Some people think that science and technology are now so far advanced that for
the time being they will slow down and spiritual development will take their
place. I rather think that science has hardly outgrown the nursery.
In
the end, it is the adaptive capacity of individuals and of society that
determines the maximum speed of development. The gap between people who keep up
with developments, and people who drop out, could presently be widening.

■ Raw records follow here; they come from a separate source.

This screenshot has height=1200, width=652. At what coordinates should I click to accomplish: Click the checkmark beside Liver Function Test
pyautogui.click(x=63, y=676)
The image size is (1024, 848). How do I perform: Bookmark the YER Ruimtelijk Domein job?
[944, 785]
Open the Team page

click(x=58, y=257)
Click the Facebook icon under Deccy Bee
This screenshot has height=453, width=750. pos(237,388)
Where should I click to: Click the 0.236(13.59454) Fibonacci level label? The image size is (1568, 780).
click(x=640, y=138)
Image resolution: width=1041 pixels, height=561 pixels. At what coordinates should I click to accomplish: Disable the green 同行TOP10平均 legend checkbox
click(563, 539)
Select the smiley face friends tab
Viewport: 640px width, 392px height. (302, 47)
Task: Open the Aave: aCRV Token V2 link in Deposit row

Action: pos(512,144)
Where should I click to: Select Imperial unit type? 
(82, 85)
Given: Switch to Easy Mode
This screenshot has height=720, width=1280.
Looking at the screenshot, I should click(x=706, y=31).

Possibly we are heading for a divided development that takes the form of an
international network of cities that enjoy a high-tech culture, and the
remaining local rural cultures. Bursts of tension might occur between these two
major cultures, but such a quasi separation might enjoy surprising stability.
The
most basic problem may lie in the parable of the talents, wherein talented
people develop ever more quickly and less talented people stay behind. Much of
the historic mix between the two groups has occurred because talented people
used less talented people for chores. That need has decreased with the rise in
automation, and with the arrival of convenience and low-maintenance products.
Many people are dropping out. These dropouts include the obsolete, the simple
and the slow, but also the sensitive and the dreamy.